• _Le problème_:
Selon le texte sur le capital investissement, quelle fourchette de chiffre d'affaires ont les PME françaises où investit Galiena Capital ? Répondez en une phrase, s'il vous plaît.

• _Texte de la page_:

··········

L’industrie du capital investissement dans le « non coté » était jusqu’à une période récente réservée à une catégorie d’investisseurs « avertis ». Sa démocratisation est en marche pour attirer des capitaux supplémentaires, même s’il conviendra de rester très attentif à la sélectivité dans les décisions d’investissement pour que cette classe d’actifs continue à afficher des rendements élevés et supérieurs aux autres catégories d’investissement sur la durée.
Le nouveau contexte macroéconomique, plus tendu et marqué par un moindre accès au financement, a-t-il réorienté vos décisions d’investissements et vous a-t-il rendu plus prudent ? Quelles sont les métriques qui, plus qu’avant, guident vos décisions d’investissement ?
Galiena Capital investit dans des PME françaises de 10 à 50 millions d’euros de chiffre d’affaires, principalement en tant qu’actionnaire majoritaire. Nos cibles sont des PME avec des savoir-faire reconnus et évoluant dans des filières avec des barrières à l’entrée. Ces entreprises bénéficient souvent de bonnes relations bancaires et d’un financement stable.
Concernant les PME industrielles françaises, Galiena Capital s’appuie avant tout sur des métriques de positionnement stratégique. Nous recherchons des sociétés disposant de savoir-faire reconnus (conception, outil et process de production) et évoluant dans des filières industrielles avec des barrières à l’entrée (certifications, réseau distribution, référencement clients, profondeur de gamme), assurant une bonne productivité et disposant d’une capacité d’extension et de modernisation si nécessaire pour capter les opportunités de croissance, notamment à l’international.
L’analyse des éléments financiers historiques et prospectifs des PME étudiées reste bien entendu importante. Les principaux indicateurs analysés sont la dynamique de ses activités, les marges dégagées, la capacité à maitriser ses charges d’exploitation et à générer de la trésorerie.
La bonne compréhension des relations contractuelles amont (fournisseurs / sous-traitants) et aval (distributeurs / clients) et la capacité à adapter son organisation aux fluctuations de marché, sont des métriques importantes à valider, surtout en période de turbulences économiques et géopolitiques.
L’analyse des opportunités d’investissement ne peut être complète sans une bonne compréhension des principaux indicateurs extra-financiers et notamment sociaux (par exemple : évolution des effectifs et turn-over) et d’appréhension de la part des PMEs analysées des enjeux environnementaux de leurs activités et du plan d’actions mis en place ou envisagé. Nous cherchons à comprendre le niveau de maturité des sociétés sur ces sujets, ainsi que leur perception des enjeux RSE, tant en termes de risques que d’opportunités, pour les accompagner au mieux dans la définition de feuilles de route pragmatiques et adaptées à leur taille/organisation.
En tant que dirigeant d’un fonds spécialisé dans la prise de participations et l’accompagnement des PME, vous êtes le témoin privilégié de leurs difficultés. En avril dernier, un « test PME » a été mis en place pour tenter de simplifier la vie des entreprises. Considérez-vous cette mesure suffisante, alors que les démarches administratives représentent environ 8 heures par semaine pour les dirigeants ?
Le « test PME » est trop récent pour évaluer son impact sur la simplification des démarches administratives. Nous sommes le témoin du renforcement constant des procédures de contrôle et de qualité des process de production par des organismes extérieurs de certification. Toutes les PMEs accompagnées par Galiena Capital ont dû renforcer leur organisation pour répondre aux exigences de contrôles et certifications nécessaires pour continuer à être référencées sur leurs marchés, parfois malheureusement au détriment des moyens à allouer au développement commercial de leurs activités.

··········

Entrées de données enregistrées
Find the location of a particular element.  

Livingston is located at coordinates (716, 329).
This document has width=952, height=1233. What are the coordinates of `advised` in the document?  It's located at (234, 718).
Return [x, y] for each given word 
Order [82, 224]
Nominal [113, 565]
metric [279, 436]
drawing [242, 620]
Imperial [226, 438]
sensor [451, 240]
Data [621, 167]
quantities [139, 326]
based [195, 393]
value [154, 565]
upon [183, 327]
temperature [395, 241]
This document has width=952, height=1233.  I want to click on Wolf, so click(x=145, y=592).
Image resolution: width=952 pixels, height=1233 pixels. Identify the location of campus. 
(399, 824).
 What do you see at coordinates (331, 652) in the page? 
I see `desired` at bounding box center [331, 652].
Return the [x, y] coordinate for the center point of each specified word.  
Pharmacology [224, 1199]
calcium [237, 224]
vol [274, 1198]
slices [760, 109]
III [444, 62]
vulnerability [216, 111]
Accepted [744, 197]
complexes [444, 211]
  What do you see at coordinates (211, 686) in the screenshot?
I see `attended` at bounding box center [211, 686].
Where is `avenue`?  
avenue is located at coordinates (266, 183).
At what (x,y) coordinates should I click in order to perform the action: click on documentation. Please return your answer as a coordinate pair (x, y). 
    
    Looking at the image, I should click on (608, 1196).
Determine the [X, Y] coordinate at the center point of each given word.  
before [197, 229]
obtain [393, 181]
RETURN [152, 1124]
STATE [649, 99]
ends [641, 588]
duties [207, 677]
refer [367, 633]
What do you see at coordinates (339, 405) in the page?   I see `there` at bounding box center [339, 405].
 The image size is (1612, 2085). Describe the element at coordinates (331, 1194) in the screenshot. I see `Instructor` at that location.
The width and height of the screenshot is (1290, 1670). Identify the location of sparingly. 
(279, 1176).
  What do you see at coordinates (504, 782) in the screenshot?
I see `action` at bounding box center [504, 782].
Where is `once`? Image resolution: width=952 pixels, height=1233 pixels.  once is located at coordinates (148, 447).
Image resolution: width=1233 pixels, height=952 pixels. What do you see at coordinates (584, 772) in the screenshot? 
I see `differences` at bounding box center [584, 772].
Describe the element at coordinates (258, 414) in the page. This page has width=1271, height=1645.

··········

• _Résultat ci-dessous_:
Galiena Capital investit dans des PME françaises de 10 à 50 millions d'euros de chiffre d'affaires.